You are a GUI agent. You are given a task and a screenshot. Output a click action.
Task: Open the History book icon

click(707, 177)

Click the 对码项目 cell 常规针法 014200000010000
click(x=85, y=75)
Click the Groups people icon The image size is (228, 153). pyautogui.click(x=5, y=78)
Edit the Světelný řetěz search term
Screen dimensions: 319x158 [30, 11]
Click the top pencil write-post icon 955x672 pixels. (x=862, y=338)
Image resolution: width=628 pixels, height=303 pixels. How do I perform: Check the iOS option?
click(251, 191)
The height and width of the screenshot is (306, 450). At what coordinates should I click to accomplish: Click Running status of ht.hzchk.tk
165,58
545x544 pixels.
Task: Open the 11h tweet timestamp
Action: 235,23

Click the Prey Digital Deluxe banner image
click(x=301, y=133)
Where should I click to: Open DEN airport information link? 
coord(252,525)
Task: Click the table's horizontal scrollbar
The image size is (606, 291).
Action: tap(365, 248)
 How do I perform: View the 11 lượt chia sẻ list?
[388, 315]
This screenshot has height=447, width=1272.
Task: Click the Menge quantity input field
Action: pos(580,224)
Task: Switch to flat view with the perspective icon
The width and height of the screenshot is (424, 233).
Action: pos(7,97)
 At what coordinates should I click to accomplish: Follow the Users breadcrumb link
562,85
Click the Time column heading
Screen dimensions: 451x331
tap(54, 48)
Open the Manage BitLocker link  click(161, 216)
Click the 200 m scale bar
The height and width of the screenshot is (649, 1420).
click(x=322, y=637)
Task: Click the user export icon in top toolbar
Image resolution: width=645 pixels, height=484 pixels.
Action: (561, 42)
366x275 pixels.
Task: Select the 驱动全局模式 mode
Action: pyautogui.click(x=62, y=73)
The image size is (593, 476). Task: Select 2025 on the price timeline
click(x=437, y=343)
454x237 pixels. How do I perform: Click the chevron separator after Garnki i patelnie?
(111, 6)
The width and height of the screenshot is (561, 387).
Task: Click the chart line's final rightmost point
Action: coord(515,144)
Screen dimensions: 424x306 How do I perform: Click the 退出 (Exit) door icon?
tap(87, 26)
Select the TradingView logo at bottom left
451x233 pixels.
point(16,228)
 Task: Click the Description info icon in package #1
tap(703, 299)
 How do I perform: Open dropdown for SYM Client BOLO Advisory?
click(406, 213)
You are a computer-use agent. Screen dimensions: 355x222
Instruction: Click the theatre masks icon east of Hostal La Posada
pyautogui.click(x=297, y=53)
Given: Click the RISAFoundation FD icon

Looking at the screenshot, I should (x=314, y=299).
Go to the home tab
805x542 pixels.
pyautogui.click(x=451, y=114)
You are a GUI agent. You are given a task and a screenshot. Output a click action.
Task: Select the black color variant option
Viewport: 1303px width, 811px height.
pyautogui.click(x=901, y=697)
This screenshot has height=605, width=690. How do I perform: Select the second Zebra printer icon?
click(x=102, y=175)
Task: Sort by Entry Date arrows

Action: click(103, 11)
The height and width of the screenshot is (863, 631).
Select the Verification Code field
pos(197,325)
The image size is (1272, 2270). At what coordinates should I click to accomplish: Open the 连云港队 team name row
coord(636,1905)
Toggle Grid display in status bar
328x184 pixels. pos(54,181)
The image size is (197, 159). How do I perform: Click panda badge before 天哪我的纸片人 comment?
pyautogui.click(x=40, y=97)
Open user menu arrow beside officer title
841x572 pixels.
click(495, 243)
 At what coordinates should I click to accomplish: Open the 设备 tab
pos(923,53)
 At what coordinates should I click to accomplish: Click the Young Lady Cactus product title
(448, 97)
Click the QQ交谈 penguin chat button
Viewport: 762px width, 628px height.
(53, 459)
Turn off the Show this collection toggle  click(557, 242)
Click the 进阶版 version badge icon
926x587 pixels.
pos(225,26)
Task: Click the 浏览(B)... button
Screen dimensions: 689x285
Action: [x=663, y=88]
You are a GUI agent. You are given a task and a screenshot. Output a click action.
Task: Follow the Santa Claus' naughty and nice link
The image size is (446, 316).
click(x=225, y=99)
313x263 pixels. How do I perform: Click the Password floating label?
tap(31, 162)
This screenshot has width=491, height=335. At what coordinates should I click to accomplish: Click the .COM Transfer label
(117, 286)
◇ ◇ ◇ ◇ ◇
- [What you need to do]: Among the entries above, copy exactly only the lines starting with the one containing "Cactus product title" and going through the one containing "Task: Click the 浏览(B)... button", both ends included.

- [Written response]:
 At what coordinates should I click to accomplish: Click the Young Lady Cactus product title
(448, 97)
Click the QQ交谈 penguin chat button
Viewport: 762px width, 628px height.
(53, 459)
Turn off the Show this collection toggle  click(557, 242)
Click the 进阶版 version badge icon
926x587 pixels.
pos(225,26)
Task: Click the 浏览(B)... button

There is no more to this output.